● **Aim of the task**
Beneath this line are the data; copy exactly the part of them that opens with the line containing "You are a computer-use agent. Screen" and closes with the line containing "Task: Click the 教辅用书 (基础好的学生) merged cell", and only that part.

● **Task input**
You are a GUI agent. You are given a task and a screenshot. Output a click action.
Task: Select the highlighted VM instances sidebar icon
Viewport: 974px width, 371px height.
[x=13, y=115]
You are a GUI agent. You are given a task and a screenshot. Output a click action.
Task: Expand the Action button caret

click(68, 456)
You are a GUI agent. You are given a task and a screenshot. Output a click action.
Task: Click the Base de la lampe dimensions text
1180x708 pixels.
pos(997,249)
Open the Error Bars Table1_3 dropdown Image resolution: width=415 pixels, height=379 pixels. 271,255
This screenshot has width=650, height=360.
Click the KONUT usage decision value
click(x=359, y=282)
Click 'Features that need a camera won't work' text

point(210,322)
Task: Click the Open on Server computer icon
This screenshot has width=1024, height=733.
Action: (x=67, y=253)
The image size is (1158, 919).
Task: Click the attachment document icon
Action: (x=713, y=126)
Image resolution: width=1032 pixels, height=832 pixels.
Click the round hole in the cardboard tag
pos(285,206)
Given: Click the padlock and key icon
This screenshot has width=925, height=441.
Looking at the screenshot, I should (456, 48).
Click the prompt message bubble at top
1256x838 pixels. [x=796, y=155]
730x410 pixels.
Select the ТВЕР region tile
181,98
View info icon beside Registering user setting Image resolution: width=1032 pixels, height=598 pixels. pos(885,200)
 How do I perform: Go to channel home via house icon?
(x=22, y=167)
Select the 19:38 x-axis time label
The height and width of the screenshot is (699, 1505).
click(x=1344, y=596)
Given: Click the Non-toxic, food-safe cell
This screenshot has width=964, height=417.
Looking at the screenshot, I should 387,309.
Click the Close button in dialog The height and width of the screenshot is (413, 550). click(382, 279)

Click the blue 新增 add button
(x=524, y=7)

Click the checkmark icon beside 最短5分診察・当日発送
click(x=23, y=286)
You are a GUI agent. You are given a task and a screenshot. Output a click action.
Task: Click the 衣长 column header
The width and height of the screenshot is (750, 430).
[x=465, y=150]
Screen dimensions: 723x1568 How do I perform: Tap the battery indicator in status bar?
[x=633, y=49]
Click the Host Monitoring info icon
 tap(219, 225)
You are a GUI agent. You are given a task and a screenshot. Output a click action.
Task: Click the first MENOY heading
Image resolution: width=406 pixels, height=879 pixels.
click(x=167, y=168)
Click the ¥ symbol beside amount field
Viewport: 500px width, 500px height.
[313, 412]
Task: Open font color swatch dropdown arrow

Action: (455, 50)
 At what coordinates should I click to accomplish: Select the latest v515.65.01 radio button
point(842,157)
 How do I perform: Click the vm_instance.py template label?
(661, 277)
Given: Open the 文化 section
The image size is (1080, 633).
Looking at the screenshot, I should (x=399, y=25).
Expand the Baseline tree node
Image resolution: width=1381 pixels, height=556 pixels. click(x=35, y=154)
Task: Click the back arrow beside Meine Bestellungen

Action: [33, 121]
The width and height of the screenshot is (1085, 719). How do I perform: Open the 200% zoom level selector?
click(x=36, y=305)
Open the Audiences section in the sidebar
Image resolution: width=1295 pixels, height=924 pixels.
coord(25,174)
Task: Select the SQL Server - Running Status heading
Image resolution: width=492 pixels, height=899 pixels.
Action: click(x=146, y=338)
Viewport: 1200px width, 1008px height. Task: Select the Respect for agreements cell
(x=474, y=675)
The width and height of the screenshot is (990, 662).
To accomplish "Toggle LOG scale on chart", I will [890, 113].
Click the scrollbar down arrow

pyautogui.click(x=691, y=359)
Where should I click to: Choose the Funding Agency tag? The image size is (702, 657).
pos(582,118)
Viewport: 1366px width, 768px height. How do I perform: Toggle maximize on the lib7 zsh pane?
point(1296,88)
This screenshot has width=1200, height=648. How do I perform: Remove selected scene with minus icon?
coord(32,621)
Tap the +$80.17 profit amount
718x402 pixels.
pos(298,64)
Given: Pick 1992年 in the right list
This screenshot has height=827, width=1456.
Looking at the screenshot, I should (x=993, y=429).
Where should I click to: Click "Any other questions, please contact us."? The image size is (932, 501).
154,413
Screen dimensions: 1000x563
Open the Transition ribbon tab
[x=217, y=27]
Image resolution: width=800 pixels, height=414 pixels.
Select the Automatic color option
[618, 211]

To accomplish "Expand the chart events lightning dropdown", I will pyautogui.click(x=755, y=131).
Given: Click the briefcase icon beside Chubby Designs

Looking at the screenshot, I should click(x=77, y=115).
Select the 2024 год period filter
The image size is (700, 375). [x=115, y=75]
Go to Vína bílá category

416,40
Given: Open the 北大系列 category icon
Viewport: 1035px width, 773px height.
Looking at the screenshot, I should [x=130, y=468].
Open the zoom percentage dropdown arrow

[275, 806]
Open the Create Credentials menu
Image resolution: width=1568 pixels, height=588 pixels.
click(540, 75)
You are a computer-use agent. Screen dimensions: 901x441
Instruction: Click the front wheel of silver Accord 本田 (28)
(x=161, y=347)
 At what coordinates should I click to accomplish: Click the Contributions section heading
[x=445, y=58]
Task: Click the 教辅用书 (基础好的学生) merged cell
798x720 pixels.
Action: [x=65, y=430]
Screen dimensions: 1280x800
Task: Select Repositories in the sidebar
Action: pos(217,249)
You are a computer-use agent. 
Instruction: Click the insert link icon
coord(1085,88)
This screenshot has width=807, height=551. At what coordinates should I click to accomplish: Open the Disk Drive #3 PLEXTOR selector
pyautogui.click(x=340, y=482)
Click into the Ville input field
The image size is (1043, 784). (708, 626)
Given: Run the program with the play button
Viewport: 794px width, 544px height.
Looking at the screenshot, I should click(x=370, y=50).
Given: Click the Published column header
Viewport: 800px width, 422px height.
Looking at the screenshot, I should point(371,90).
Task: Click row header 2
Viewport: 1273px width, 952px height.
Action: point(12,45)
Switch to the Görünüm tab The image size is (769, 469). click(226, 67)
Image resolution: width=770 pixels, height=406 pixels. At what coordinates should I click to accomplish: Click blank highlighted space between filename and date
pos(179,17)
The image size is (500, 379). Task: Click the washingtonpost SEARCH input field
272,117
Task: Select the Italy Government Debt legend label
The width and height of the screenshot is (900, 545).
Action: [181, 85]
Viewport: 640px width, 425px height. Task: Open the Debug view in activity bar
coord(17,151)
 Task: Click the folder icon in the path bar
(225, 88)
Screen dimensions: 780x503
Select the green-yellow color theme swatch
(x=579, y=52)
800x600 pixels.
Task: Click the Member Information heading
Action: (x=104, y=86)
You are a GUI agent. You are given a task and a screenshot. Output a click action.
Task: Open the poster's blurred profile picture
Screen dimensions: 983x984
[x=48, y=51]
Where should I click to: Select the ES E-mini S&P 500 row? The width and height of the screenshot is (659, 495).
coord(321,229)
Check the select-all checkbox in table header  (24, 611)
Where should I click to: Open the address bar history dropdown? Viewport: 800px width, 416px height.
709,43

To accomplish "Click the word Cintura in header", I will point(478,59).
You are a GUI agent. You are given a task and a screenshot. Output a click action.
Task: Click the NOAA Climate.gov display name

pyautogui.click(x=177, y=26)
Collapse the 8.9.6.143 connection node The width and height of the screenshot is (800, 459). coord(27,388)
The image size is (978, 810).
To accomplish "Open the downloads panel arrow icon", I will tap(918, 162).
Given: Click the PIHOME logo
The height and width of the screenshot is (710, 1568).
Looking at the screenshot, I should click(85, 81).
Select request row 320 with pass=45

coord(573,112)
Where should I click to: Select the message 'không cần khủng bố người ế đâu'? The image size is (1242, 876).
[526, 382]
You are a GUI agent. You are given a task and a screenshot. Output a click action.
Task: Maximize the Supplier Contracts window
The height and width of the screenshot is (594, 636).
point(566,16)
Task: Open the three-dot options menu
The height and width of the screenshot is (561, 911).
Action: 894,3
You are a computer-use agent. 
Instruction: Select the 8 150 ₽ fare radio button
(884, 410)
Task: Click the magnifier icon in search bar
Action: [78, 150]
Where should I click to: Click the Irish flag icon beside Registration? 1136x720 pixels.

● **Written response**
You are a computer-use agent. Screen dimensions: 901x441
Instruction: Click the front wheel of silver Accord 本田 (28)
(x=161, y=347)
 At what coordinates should I click to accomplish: Click the Contributions section heading
[x=445, y=58]
Task: Click the 教辅用书 (基础好的学生) merged cell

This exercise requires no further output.